What had been holding I-555 up was a three-mile segment that needed to be open to farm vehicles because without access to that bridge, they would have to go on a substantial detour. This is exactly the problem with the Des Moines beltway getting an interstate designation. Arkansas solved the problem by having a congressman write an exception into the highway bill that was signed in December. A little bit of substitution and…

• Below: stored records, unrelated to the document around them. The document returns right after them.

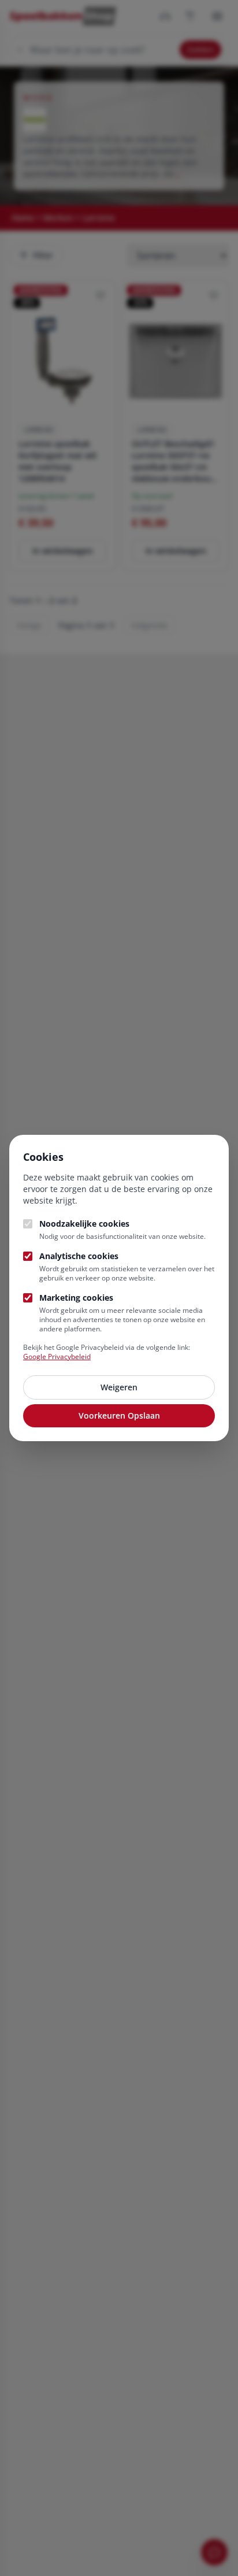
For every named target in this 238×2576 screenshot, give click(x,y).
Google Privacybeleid (57, 1356)
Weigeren (119, 1387)
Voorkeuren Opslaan (119, 1415)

“Operation Of Certain Specialized Vehicles On Certain Highways In The State Of Arkansas Iowa.—If any segment of United States Route 63 65 between the exits for highways 14 5 and 75 163 in the State of Arkansas Iowa is designated as part of the Interstate System, the single axle weight, tandem axle weight, gross vehicle weight, and bridge formula limits under subsection (a) and the width limitation under section 31113(a) of title 49 shall not apply to that segment with respect to the operation of any vehicle that could operate legally on that segment before the date of the designation.
Boom. Problem solved. However, this runs the risk of creating a slippery slope for interstate exemptions, and there isn’t going to be another true highway bill for at least five years.
One article says US 63 shields along the route will be “replaced”. I hope that I-555 shields will be supplementing, not replacing, 63 markers, but because it’s Arkansas there is a substantial chance that 63 will either disappear from the entire segment or only be signed on the mainline (like US 41 is disappearing into I-41 in Wisconsin). After Arkansas’ ridiculous request (and the Numbering Committee’s subsequent ridiculous approval) to extend 63 in an entirely opposite direction through the state down to I-20 in Louisiana, 63 was not signed along I-55 and I-40, effectively creating discontinuous segments.